Segment Start: Extract

Glaucoma is an eye disease characterized by an increase in pressure inside the eye (a.k.a., intraocular pressure). Usually the best way to control intraocular pressure is with the use of medicated eyedrops, and sometimes laser or surgical procedures.
However, nowadays many people are interested in how their daily activities and lifestyle habits affect their health. Some have wondered whether there are certain activities that can make glaucoma worse.
There is not a lot of research to confirm the notion that certain activities elevate intraocular pressure. But many doctors believe that activities involving a “head-down” position or a lot of straining are more likely than others to affect the pressure inside the eye.
Inverted Yoga Positions
Inverted yoga positions, in which the head dips below the heart, are an example of something that may cause a change in intraocular pressure. One such position is downward-facing dog, which is a highly recognized pose. Although downward-facing dog is less strenuous than other inversions, like a headstand, it is still considered an inversion. Keeping a head-down position for more than a few minutes may cause an elevation of intraocular pressure and put pressure on the optic nerve.
Along the same lines, using an inversion table, either for back pain or another problem, is not recommended for people with glaucoma. Putting the head in an upside-down position may lead to a spike in intraocular pressure.
Any Activity that Places Head Lower than Heart
Other activities that place your head lower than your heart, such as doing handstands or push-up handstands (like in a CrossFit class), are not recommended as they can increase eye pressure.
Weightlifting is excellent for muscle strength and maintaining bone density, but lifting heavy weights, especially if it involves holding your breath, can raise eye pressure. It’s better to lift lower weights and perform more repetitions than strain to lift heavier weights.
Work with Your Personal Medical Team
This information is meant for general educational purposes only. Please check with your medical team before starting or changing your exercise routine. Your doctor knows the details of your health and can make recommendations tailored to you and your lifestyle.

Segment End: Extract

Exercise 1 >> From the glaucoma text, reproduce the passage starting with "Along the same" and going on through "spike in intraocular pressure.".
Exercise 2 >> What weightlifting approach does the glaucoma text recommend instead of straining to lift heavier weights?

Segment Start: Dataset excerpt

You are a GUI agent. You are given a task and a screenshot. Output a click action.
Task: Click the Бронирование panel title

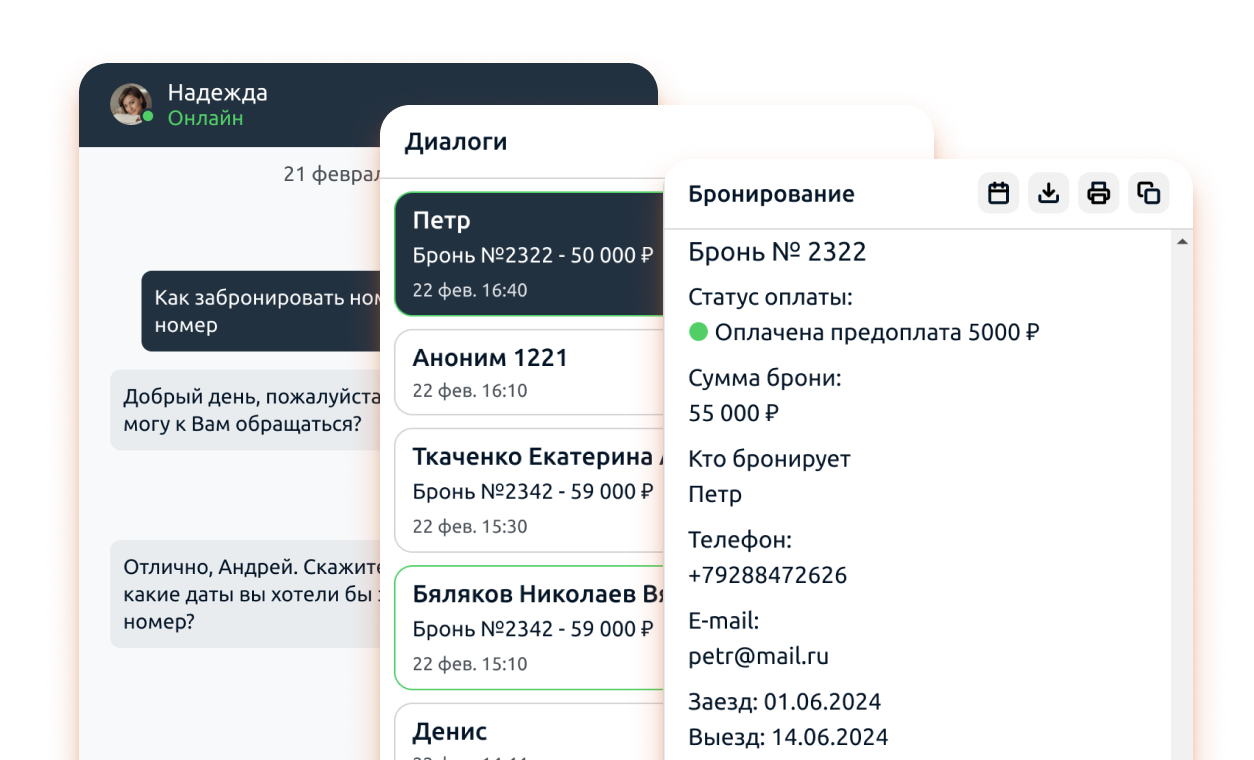coord(771,194)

Segment End: Dataset excerpt

Task output 1 >>
Along the same lines, using an inversion table, either for back pain or another problem, is not recommended for people with glaucoma. Putting the head in an upside-down position may lead to a spike in intraocular pressure.

Task output 2 >> Lifting lower weights and performing more repetitions.